## Records to use
= Beginning of Section =

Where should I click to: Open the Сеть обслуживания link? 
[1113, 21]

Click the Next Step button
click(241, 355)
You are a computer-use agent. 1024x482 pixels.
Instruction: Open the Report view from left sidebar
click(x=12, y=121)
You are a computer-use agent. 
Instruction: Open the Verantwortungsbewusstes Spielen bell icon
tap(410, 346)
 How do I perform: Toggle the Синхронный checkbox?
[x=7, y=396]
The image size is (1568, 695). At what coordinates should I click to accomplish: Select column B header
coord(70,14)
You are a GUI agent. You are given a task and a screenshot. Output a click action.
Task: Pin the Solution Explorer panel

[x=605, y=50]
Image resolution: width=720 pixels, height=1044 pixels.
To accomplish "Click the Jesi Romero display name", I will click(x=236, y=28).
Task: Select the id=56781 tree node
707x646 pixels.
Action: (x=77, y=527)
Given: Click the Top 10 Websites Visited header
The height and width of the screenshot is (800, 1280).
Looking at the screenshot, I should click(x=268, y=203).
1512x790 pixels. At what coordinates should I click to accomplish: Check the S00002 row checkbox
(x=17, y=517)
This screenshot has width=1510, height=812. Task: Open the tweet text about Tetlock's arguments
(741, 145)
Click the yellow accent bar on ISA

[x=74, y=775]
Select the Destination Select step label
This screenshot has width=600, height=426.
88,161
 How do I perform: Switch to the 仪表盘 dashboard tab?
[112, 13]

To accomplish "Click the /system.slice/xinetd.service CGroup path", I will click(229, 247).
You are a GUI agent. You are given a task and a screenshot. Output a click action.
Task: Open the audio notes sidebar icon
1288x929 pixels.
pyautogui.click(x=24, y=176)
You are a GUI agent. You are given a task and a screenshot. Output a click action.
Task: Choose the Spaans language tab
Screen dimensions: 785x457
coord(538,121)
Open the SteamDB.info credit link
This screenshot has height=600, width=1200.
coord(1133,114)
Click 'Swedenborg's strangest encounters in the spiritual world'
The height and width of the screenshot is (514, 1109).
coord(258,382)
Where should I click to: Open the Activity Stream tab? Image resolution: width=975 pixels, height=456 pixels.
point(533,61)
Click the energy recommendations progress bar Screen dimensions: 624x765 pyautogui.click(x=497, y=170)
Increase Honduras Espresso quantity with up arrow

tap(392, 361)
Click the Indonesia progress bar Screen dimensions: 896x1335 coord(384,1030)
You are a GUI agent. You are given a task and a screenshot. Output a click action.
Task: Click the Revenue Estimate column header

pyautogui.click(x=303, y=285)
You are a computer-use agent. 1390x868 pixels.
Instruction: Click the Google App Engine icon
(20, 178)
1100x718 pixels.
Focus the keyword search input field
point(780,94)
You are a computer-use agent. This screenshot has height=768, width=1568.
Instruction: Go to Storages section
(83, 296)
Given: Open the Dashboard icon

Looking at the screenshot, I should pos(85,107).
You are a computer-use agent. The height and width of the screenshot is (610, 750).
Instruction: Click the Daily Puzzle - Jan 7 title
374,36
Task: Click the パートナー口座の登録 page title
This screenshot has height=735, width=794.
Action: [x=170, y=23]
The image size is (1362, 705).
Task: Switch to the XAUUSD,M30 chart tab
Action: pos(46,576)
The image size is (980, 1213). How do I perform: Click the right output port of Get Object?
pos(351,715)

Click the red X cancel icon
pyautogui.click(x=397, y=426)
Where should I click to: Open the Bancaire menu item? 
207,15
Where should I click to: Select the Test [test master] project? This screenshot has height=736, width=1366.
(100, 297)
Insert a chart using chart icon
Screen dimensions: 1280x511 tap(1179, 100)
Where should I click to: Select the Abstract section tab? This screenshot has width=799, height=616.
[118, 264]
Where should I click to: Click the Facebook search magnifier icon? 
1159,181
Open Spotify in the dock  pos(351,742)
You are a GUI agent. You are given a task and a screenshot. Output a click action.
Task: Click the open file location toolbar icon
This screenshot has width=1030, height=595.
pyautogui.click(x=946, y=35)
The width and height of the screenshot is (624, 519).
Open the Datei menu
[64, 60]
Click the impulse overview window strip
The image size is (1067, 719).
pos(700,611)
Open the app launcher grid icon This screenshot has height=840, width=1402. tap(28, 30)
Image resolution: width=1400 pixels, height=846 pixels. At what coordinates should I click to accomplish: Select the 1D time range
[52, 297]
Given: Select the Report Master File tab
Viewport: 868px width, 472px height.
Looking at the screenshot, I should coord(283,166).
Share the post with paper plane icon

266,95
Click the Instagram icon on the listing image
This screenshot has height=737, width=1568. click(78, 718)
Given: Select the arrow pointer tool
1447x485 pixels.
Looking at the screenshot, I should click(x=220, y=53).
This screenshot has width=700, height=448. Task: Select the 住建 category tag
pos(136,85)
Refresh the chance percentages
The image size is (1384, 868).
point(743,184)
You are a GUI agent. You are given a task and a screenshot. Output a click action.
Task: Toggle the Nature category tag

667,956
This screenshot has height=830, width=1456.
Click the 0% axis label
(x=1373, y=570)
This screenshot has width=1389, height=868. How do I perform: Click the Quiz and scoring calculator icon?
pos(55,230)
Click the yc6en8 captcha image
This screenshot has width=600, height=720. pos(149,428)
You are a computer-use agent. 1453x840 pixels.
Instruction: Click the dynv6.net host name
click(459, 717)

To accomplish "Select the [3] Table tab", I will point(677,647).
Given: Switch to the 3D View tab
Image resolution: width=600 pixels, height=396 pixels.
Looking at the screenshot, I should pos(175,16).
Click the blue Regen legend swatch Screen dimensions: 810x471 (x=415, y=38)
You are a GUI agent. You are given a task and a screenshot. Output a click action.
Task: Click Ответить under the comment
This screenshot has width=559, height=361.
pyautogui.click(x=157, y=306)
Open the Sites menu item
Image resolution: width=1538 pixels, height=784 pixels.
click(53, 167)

= End of Section =

## To do
Would you report every line of the entries above containing the word "computer"?

## Expected answer
You are a computer-use agent. 1024x482 pixels.
You are a computer-use agent. 
You are a computer-use agent. 1390x868 pixels.
You are a computer-use agent. This screenshot has height=768, width=1568.
You are a computer-use agent. The height and width of the screenshot is (610, 750).
You are a computer-use agent. 1453x840 pixels.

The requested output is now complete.